Re: charset parameter (long)

Gavin Nicol (gtn@ebt.com)
Mon, 16 Jan 95 16:49:13 EST

Albert Lunde writes:

>It's more important to pick a well-defined name space than to have all
>browsers support everything.

Yes, and for charsets we think are needed, but are not within this
namespace, standardisation must be begun.

>I'm not totally convinced that transferring a whole document in a single
>encoding, a la Unicode, is the _only_ way to handle multi-lingual
>documents, though I'm not an SGML expert and could use some discussion on

There is no need for them to be *transferred* as a single character
set, but they must be *converted into* a single character set before
the parser sees the character stream. Why not therefore save the time
and simply transfer it as a single character set in the first place?

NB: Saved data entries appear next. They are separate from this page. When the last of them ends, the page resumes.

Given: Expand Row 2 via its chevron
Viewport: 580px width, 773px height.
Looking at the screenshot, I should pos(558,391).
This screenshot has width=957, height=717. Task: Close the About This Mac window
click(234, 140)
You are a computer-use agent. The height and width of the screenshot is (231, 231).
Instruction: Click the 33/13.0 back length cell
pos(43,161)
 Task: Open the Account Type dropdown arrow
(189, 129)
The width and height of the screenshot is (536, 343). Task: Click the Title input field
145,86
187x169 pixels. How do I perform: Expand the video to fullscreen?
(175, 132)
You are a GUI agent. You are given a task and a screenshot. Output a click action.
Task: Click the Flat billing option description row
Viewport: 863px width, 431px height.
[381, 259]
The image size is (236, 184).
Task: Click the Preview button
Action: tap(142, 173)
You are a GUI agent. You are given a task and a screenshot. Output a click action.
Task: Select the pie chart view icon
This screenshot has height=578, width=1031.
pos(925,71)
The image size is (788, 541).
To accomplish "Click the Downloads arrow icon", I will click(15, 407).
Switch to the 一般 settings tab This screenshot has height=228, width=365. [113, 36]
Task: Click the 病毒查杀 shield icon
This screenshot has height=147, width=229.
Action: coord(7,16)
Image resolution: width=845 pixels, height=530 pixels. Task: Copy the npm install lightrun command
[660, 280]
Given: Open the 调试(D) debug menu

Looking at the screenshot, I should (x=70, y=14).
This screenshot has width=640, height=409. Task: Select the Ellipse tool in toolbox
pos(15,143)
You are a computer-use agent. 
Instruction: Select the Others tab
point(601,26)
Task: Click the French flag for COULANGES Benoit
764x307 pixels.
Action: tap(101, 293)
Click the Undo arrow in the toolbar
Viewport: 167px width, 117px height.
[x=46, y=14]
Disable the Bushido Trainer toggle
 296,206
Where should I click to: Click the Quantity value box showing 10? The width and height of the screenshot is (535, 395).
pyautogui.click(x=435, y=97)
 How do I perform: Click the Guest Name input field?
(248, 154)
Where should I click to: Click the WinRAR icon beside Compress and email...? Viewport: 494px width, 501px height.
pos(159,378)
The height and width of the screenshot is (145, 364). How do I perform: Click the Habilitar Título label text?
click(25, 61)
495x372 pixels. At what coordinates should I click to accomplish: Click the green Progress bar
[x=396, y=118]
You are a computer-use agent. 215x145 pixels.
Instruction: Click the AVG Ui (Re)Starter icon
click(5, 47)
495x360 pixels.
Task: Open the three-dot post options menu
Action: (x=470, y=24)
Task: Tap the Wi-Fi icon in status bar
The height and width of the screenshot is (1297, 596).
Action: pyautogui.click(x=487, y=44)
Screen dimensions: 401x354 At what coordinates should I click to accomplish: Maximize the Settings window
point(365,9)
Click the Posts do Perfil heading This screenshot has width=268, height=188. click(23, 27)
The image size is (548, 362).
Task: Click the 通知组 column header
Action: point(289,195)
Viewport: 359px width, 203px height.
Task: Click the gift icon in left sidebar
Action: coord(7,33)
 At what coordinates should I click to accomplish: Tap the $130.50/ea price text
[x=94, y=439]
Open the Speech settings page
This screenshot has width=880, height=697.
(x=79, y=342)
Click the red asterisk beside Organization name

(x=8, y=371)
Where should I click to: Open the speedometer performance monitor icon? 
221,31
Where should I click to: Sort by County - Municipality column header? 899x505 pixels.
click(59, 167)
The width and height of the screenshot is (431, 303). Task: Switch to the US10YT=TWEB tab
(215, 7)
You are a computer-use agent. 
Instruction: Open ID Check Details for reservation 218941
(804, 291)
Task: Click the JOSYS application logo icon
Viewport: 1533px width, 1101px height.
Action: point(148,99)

>Another possiblity would be to define a meta-encoding for multiple
>character sets, where the escape codes to shift character sets would not be
>represented in _any_ of the character sets. It would then be up to a
>multi-lingual HTML implementer to provide a pre-processor to get this
>information into a form an SGML parser could deal with (maybe by
>normalizing to a combined character set, maybe by adding extra markup)
>This does sound less elegant than Unicode, but I'd like to hear more about
>why it won't work before ruling it out.

Sounds much like ISO-2022... and provided the data is normalised
before the parser ever sees the data, it will work. However, you will
have to convert the data into something the parser understands. What?
What character sets support multiple languages? Then ask yourself: "why
not simply convert to one of those"?

I have never said Unicode must be the *only* character set, only the
*commonly understood* character set....